通过克隆trap基因，在原核表达系统中进行表达并纯化，Westernblot鉴定TRAP蛋白反应原性，应用生物信息学分析软件分析验证该基因／蛋白的结构。以羊巴贝斯虫未定种新疆株gDNA和cDNA为模板扩增trap基因全长；并构建pET-30a-trap原核表达载体。将构建成功的表达载体转入BL21（DE3）pLysS进行诱导表达；纯化可溶性的rBspTRAP，Westernblot分析其反应原性，并应用生物信息学分析软件分析验证该基因／蛋白的结构。结果显示：获得的traP基因全长为2338bp，开放阅读框大小为1944bp，具有5个内含子和6个外显子。氨基酸序列分析显示1～26位氨基酸为信号肽序列，45～201位和240～288住氨基酸分别为TRAP蛋白家族的vWA和TSPl结构域。Westernblot结果显示羊巴贝斯虫未定种新疆／敦煌株阳性血清可特异性识别rBspTRAP，该重组蛋白与莫氏巴贝斯虫（临潭株、天祝株、河北株、宁县株）阳性血清及尤氏泰勒虫阳性血清无交叉反应。本试验成功克隆trap基因并表达，该基因可以作为免疫学诊断用候选抗原，为以后建立鉴别诊断莫氏巴贝斯虫和羊巴贝斯虫感染的免疫学诊断方法奠定基础。

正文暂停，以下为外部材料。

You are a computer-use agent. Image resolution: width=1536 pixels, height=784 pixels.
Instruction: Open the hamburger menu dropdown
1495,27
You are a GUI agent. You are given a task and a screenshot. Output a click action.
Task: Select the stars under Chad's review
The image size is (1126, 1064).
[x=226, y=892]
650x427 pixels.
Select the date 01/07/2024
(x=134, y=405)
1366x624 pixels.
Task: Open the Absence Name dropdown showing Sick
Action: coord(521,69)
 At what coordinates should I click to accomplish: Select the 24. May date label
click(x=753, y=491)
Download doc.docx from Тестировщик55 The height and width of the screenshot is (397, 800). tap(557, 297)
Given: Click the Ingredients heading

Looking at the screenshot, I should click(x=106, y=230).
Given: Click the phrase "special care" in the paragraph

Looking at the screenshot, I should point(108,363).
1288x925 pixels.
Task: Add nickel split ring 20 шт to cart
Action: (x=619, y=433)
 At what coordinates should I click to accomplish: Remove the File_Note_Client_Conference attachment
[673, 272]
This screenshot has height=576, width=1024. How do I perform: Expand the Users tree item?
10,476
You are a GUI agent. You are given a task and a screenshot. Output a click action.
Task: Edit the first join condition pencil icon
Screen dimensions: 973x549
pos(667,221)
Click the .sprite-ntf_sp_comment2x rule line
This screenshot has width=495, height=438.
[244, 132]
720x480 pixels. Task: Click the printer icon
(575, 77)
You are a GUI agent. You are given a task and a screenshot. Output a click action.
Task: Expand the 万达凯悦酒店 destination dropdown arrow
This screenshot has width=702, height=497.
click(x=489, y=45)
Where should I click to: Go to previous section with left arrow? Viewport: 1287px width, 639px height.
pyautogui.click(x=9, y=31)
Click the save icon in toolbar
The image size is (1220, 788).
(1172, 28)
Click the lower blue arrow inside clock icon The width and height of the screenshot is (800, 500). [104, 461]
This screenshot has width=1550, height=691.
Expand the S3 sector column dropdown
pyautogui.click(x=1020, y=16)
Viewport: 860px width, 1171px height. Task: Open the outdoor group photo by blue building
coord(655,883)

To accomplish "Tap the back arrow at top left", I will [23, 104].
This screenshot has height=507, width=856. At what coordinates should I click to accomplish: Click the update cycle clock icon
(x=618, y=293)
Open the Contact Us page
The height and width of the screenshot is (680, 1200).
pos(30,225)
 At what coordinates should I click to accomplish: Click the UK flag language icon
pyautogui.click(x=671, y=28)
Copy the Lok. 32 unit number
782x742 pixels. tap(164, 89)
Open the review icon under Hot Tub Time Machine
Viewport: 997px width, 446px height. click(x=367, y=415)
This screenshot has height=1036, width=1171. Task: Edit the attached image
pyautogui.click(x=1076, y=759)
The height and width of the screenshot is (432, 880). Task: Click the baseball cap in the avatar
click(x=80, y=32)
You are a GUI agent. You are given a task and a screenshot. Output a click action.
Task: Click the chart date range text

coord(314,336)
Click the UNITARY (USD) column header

The study was conducted to clone and express trap gene of Babesia sp. （Xinjiang）,analyze and verify their structures via bioinformatics softwares. The complete length of trap gene was amplified from genomic DNA and cDNA of Babesia sp. （Xinjiang）, then a prokaryotic expression vector, pET-30a-trap, was constructed and transformed into Escherichia coli BL21 （DE3） pLysS to induce protein expression. Soluble rBspTRAP was purified and then its immunoreactivity was determined By Western blot. Analysis results using bioinformatics softwares showed that the trap gene is 2 338 base pairs, contained 5 introns and 6 exons with an open reading frame（ORF） of 1 944 bp. The 1-23 animo acids was a signal peptide sequence and these of 45-201 and 240-288 were vWA and TSP1 motifs of TRAP protein family,respectively. The rBspTRAP could be specifically recognized by positive sera from sheep infected by Babesia sp. Xingjiang/Dunhuang. No cross-reactions were present on the sera of B. motasi Lintan/Tianzhu/Hebei/Ningxian and Theileria uilenbergi . This study successfully cloned and expressed trap gene, and rBspTRAP has the potetials for considering as a candidate of antigen using in sero-diagnostic methods. A foundation was established for developing immulogical diagnostic methods for differentiating the infection of Babesia. sp and B. motasi in future.